• _Document_:
■ ■ ■

Johnson may be the most beloved athlete in Los Angeles sports history. It’s quite a statement – considering the likes of Fernando Valenzuela, Wayne Gretzky, Kareem Abdul-Jabbar, and Kobe Bryant also played in LA.

However, there’s a magnetic quality surrounding Johnson making him a highly appealing and loved guy.

When looking at the current standing of the Lakers, there’s a lot of work to be done. Johnson has inherited a young roster full of question marks. Will D’Angelo Russell and Julius Randle develop into All-Stars? Can Brandon Ingram gain enough weight and strength to be an effective player?

Johnson already was busy on his first day. He executed his first trade – shipping sixth-man extraordinaire Lou Williams to the Houston Rockets for Corey Brewer and a first-round pick.

He also appointed Rob Pelinka as the team’s general manager. This is fascinating on a number of fronts. For one, Pelinka is an agent. He’s long known for being Kobe Bryant’s agent, and also currently represents the likes of James Harden and Trevor Ariza, among others.

ESPN analyst Chad Ford had this to say on Pelinka:

“I’ve dealt with Rob Pelinka a lot covering the draft. Very smart. Excellent talent evaluator. His clients love him. Good hire for Lakers.”

Ariza followed up with more effusive praise:

“I think he’ll be unbelievable in that role. He knows basketball. He has a really, really good eye for talent.”

Lastly, NBA guru Adrian Wojnarowski tweeted this:

Like Johnson, Pelinka is inexperienced in this capacity. He’s never worked as a front office executive. With that said, Golden State Warriors general manager Bob Myers was once an agent before making a foray into an assistant general manager role with the Warriors in 2011. He’s now considered one of the best in the league at his position.

Johnson’s business experience may come into play here. It would be prudent to surround himself – and Pelinka – with experienced, intelligent evaluators of talent. In essence, bringing in people with a background in player personnel. Based upon his obvious means of delegating responsibilities within his businesses, one would think he’d surely opt to employ a similar method.

Appointing Pelinka as the man in charge also stems from the fact he understands the current Collective Bargaining Agreement – which has changed the landscape of the NBA. With Pelinka being an experienced agent, this likely won’t be an issue.

There’s no question Johnson will be a major factor when it comes to attracting free agents. Not only is he highly respected in basketball circles, but he’s also a gregarious personality.

Johnson is an individual rooted in success. In all honesty, he owes a lot of that to the Lakers franchise – something he’ll readily admit. Buss took him under his wing in a number of ways, and Johnson wonderfully took advantage of the platform offered by Los Angeles.

In a rudimentary way of putting it, losing is simply not in his vocabulary. He will do anything and everything to bring the Lakers back to championship contention.

He’s won at the highest level — as a college player, an NBA player, and as an Olympian. Johnson will now embark on this new journey as an executive.

After all, he’s got a vested interest in this job. While he may not say this publicly, being able to restore the prestige largely built by his mentor and father figure must be a motivating factor.

This alone will likely be the biggest bargaining chip he’ll use when attempting to reload the roster.

The latest Johnson-led journey in Los Angeles will certainly be one full of interest and intrigue.

■ ■ ■

• _Given task A_: Transcribe the Lakers article from "Appointing Pelinka as" up to and including "a gregarious personality.".
• _Given task B_: For each statement, answer yes or no according to the Lakers article, and quote the exact words that decide it: (i) Johnson traded Lou Williams to the Houston Rockets for Corey Brewer and a first-round pick. (ii) Pelinka has previously worked as a front office executive. (iii) Bob Myers took an assistant general manager role with the Warriors in 2011.
The items that follow the Lakers article are not needed.

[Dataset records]
■ ■ ■

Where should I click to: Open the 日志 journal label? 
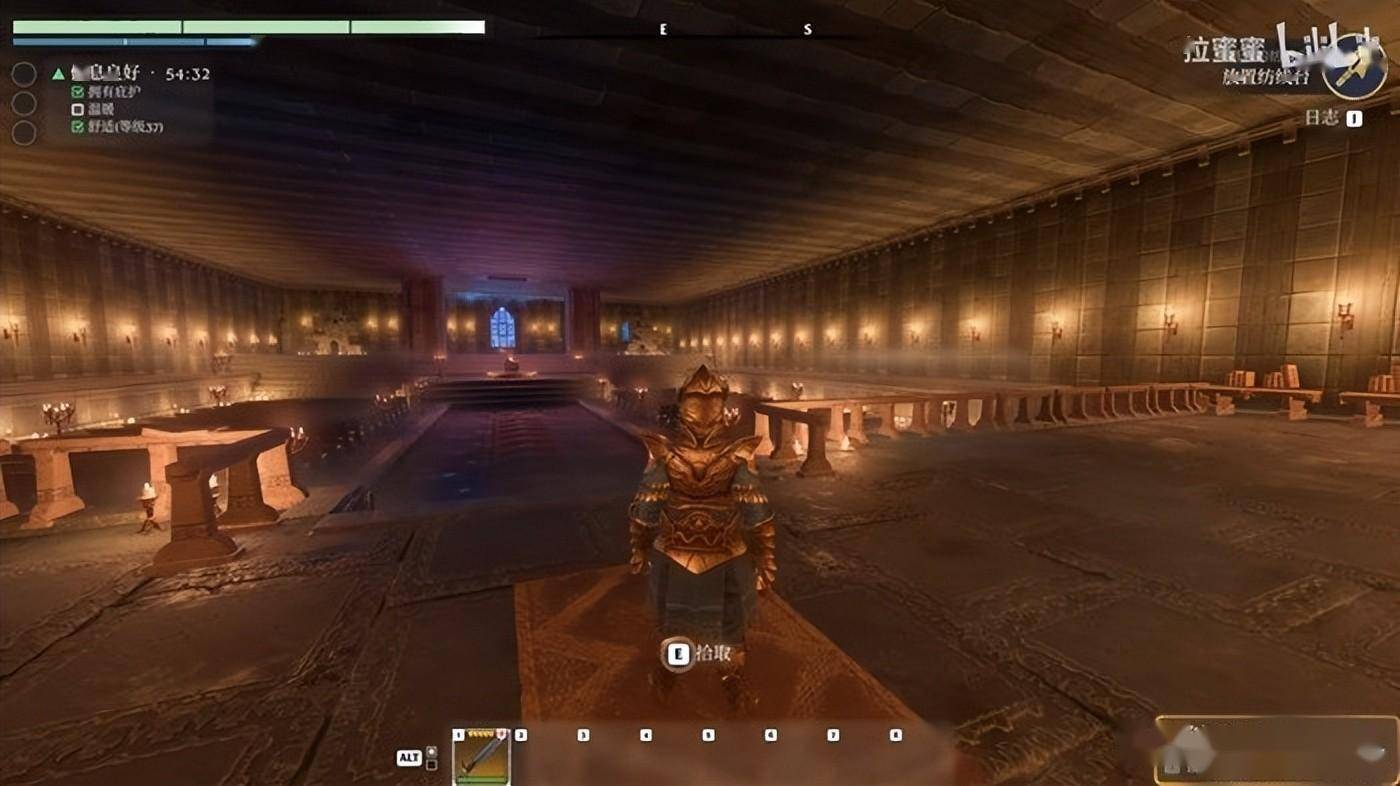pyautogui.click(x=1321, y=118)
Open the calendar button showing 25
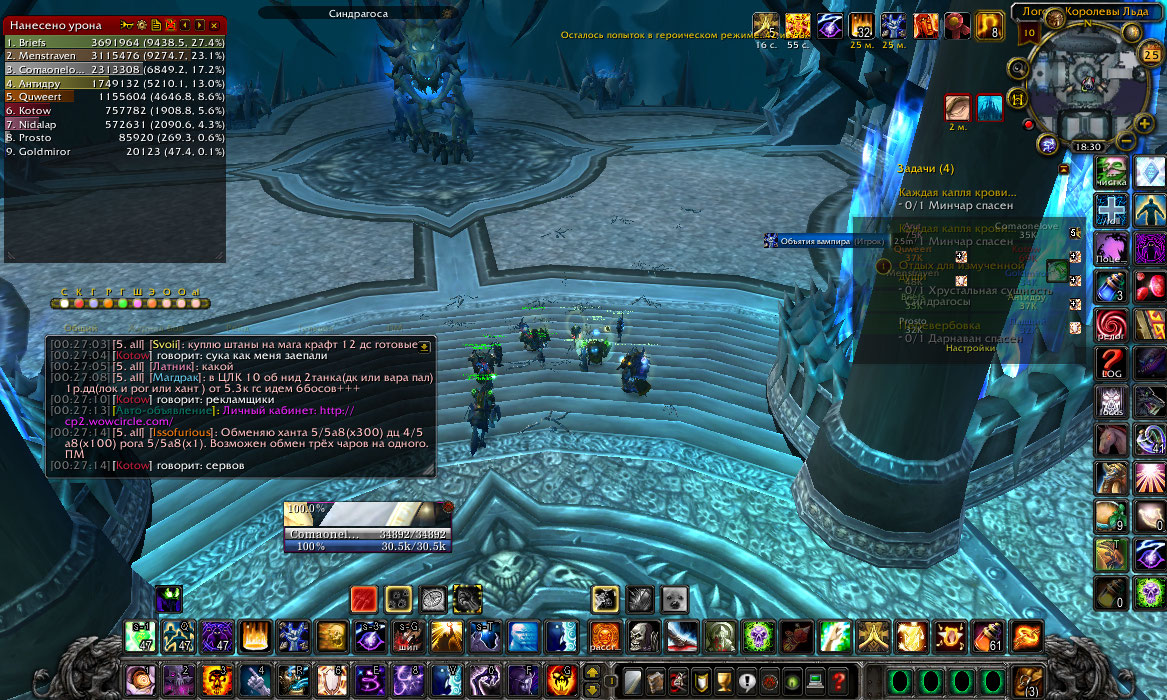The height and width of the screenshot is (700, 1167). [x=1151, y=54]
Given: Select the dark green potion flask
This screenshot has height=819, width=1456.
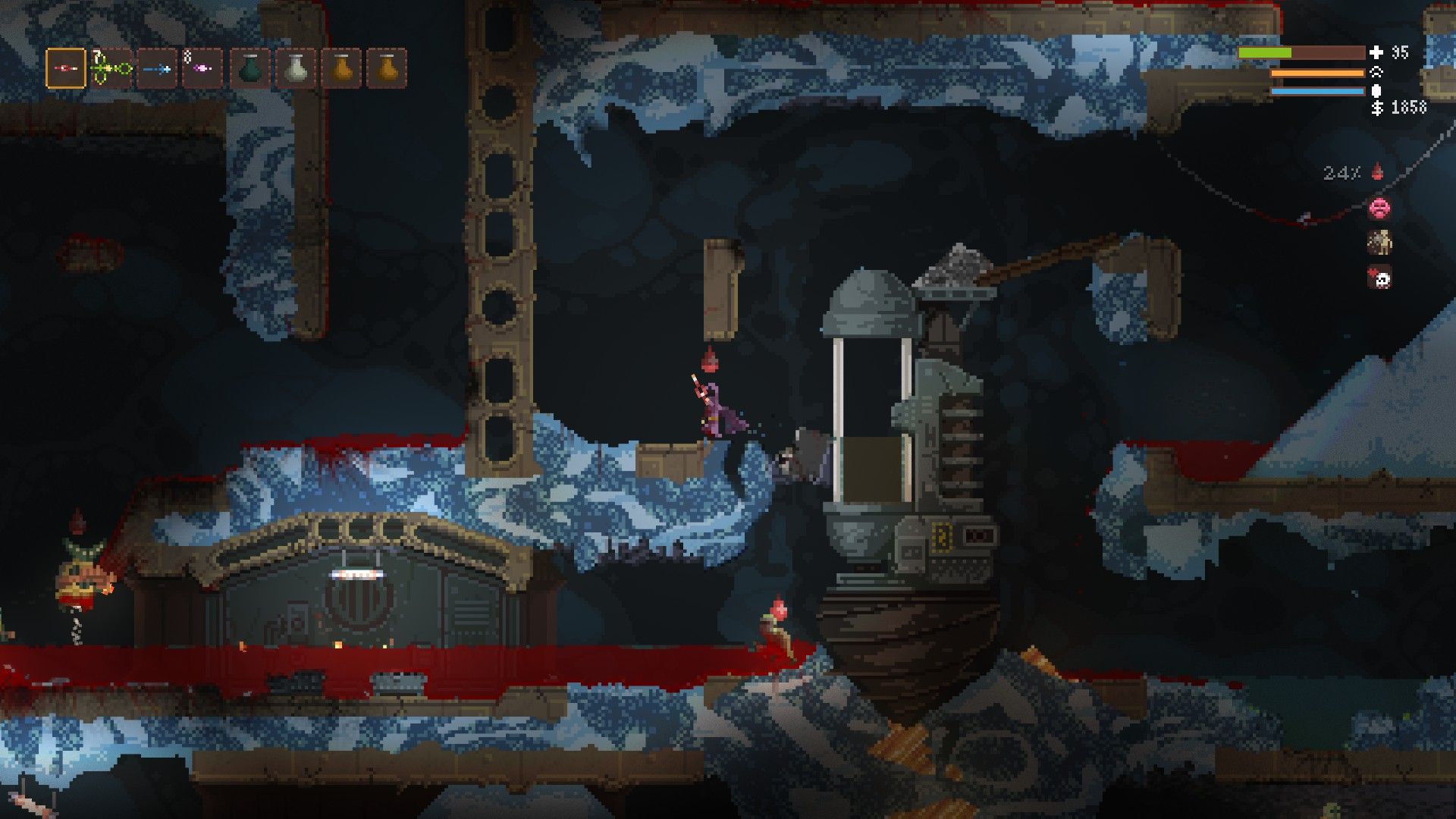Looking at the screenshot, I should pos(248,68).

■ ■ ■

• _Response A_:
Appointing Pelinka as the man in charge also stems from the fact he understands the current Collective Bargaining Agreement – which has changed the landscape of the NBA. With Pelinka being an experienced agent, this likely won’t be an issue.

There’s no question Johnson will be a major factor when it comes to attracting free agents. Not only is he highly respected in basketball circles, but he’s also a gregarious personality.

• _Response B_:
(i) Yes: "shipping sixth-man extraordinaire Lou Williams to the Houston Rockets for Corey Brewer and a first-round pick."
(ii) No: "He’s never worked as a front office executive."
(iii) Yes: "making a foray into an assistant general manager role with the Warriors in 2011."